ChampagneLassie · 28/08/2024 04:40

Just do what you want and stick to your comfort. Don’t get worked up over what over people suggest, they’re prioritising their wants/needs you need to do yours. Ie your poorly 2 year old and someone suggests continuing - nothing wrong with her suggesting you just decline for the reason you’ve written here. Why do you end up out for 8hrs if you don’t want to be? Agree children may be having fun and also want to stay out but you’re the parent you need to enforce it and ask others for help if need be. Ie oh little Jonny would love to stay but we really must go, please don’t encourage him / pretend you’re going to etc. I’ve don’t this numerous times and other parents are happy to help. I’ve never found anyone pushes back or pressuries cause I don’t want to do their suggestions. I think you’re assuming that people expect you to go along with things, I doubt they do.

ChampagneLassie · 28/08/2024 04:50

Also imagine that the other person is also anxious like you and their coping mechanism is that they try to be too nice.
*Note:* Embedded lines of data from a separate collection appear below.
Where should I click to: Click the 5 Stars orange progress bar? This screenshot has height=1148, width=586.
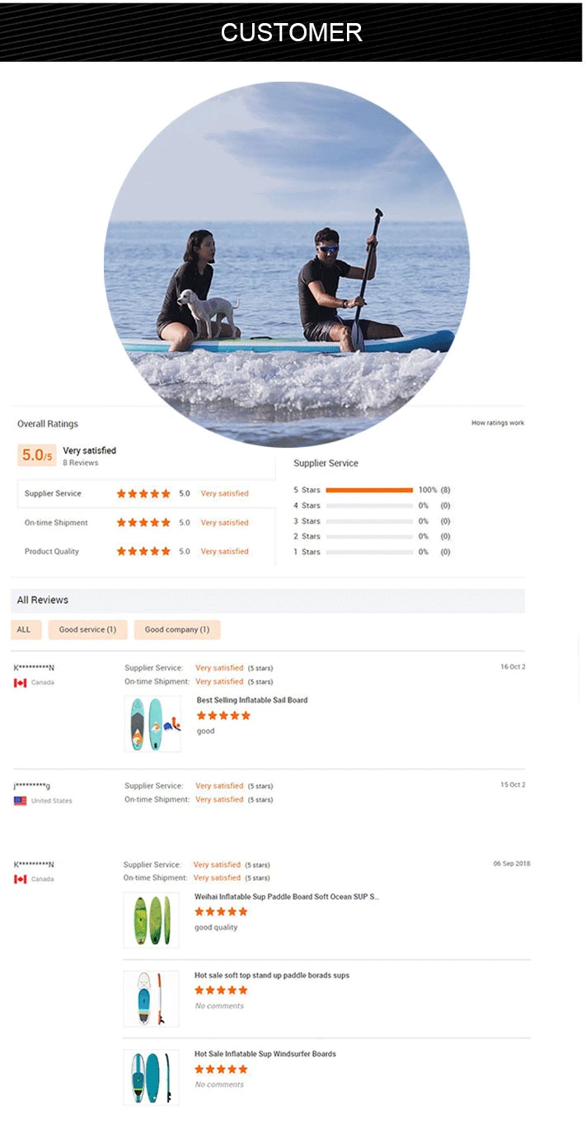point(369,490)
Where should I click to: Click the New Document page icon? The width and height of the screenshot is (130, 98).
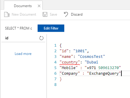[7, 15]
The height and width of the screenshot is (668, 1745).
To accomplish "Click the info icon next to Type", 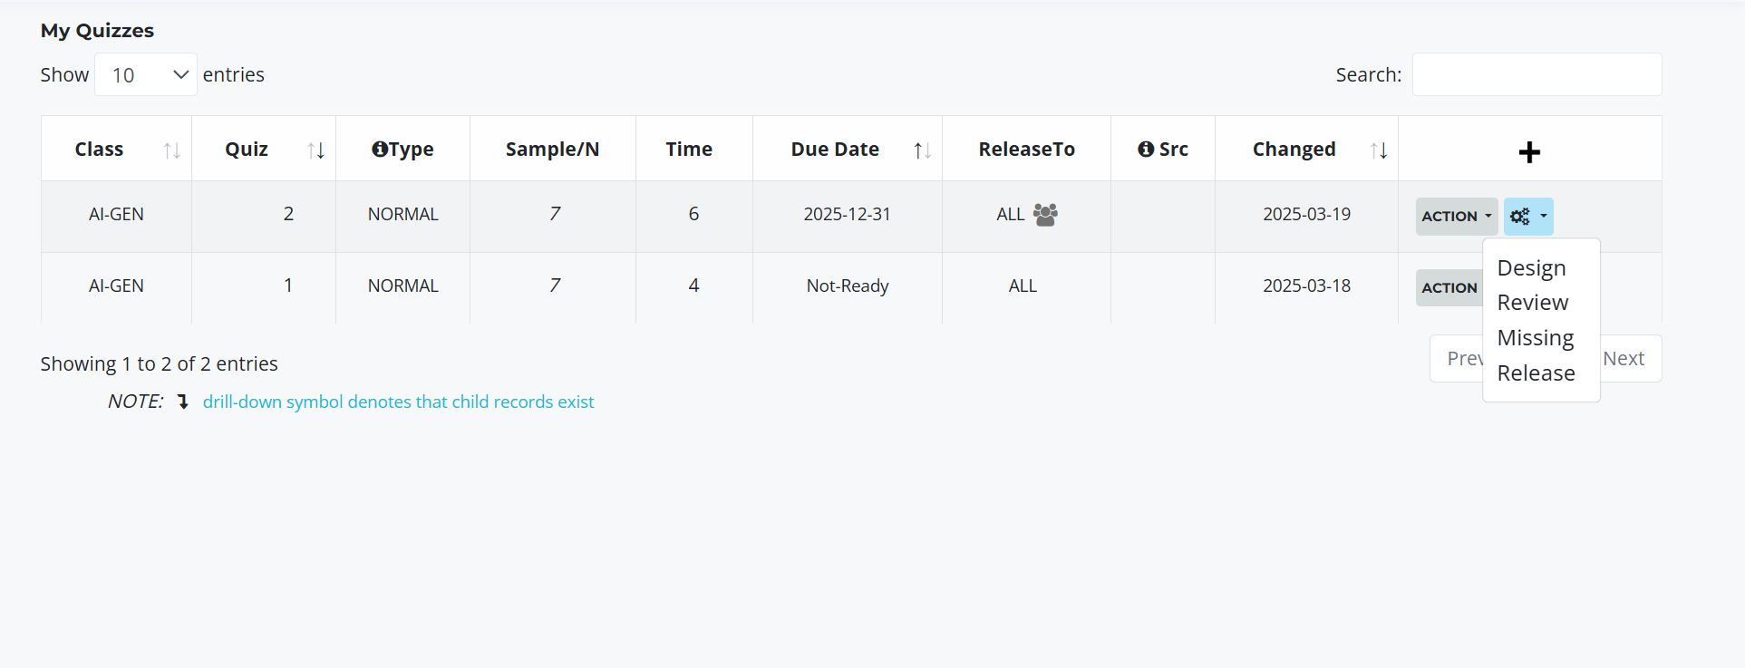I will click(380, 149).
I have a good friend who is like this and she ends up hosting extended play dates I can imagine her inviting you to something as she doesn’t know how to end things so invites you back, you go but neither of you actually want it to continue. Madness! Honestly no one knows what you’re thinking, just politely end things lots of people here giving you scripts for it.

AnonyLonnymouse · 28/08/2024 06:18

I think you are expecting a bit too much of the other mums to be honest. They are not mind readers so expecting them to know when your children might want a nap, that your daughter is feeling unwell or that you don’t actually want to be out past a certain time is unrealistic. They are tuned into the needs of their own children. An invitation to go here or there is just an invitation or suggestion - you can always say no.
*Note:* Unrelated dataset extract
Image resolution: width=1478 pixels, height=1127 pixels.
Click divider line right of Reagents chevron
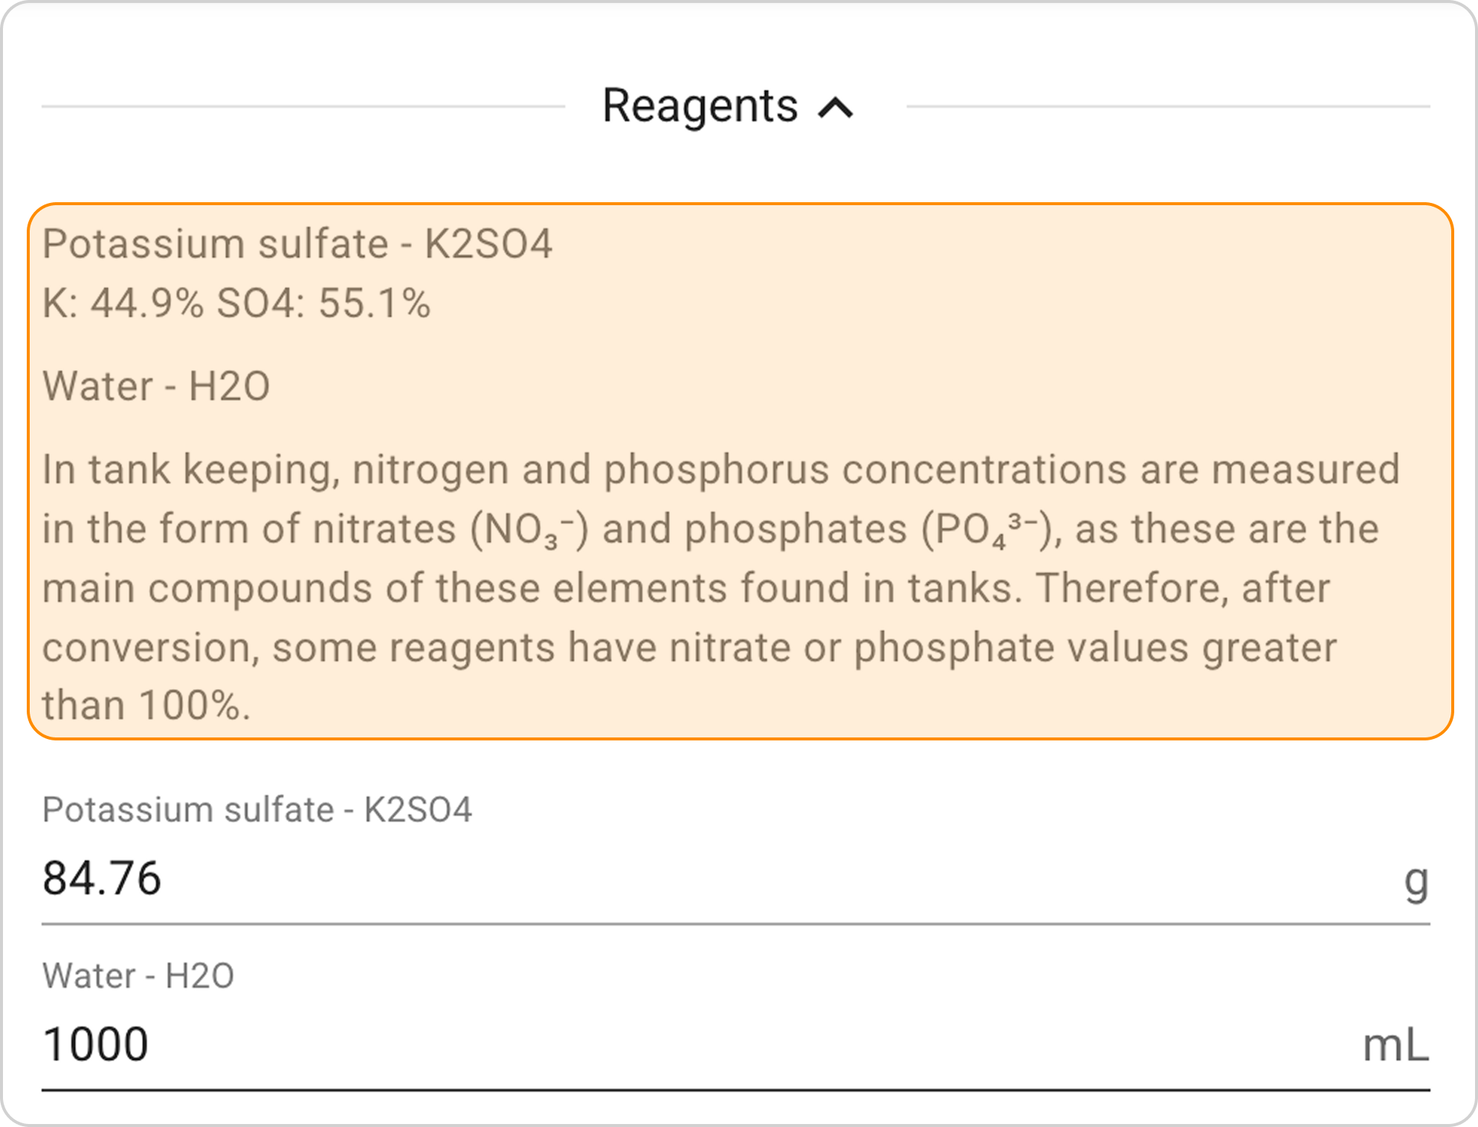1167,106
Also, if these are friends of your older children they are probably long past the point of naps and toddler routines. It all fades from the mind remarkably quickly! At age eleven there will still be some activities that suit all age groups, but you can’t really expect them to regularly adjust the plans and pace of things to suit much younger children.

lavendersol · 28/08/2024 07:58

Thank you for your replies everyone. It's good to know I'm not alone in how I feel and there are others on here who have the same stance as me on these playdates.

My partner is very much the opposite to me, so if we ever went out together with the kids and their friends, he would get up and say "right, that's it then - we're off" and that would be it. I don't know why I can't be more like that.

The play date where the mum asked to go somewhere else and then back to hers for drinks, I originally planned to take her kids out on my own for 2 hours and then for lunch and was going to ask her to pick up after. She decided to stay with me off her own back and that's how the day unravelled into the evening. I really like this mum as she's relatable and lovely but I can only take so much before my battery is flat and I become overwhelmed.

My partner has advised me to start the dates off with an end time and say I have somewhere to be but my children (eldest 3) have picked up on this and "drop me in it" so to speak, and tell the parents and children that I don't have anywhere to be and I feel bad lying. So that's a bit of a pain.

OP posts:
lavendersol · 28/08/2024 08:00

My eldest is possibly on the spectrum so she says everything she thinks and is very to the point. She doesn't pick up on social ques such as me having enough and wanting to go home.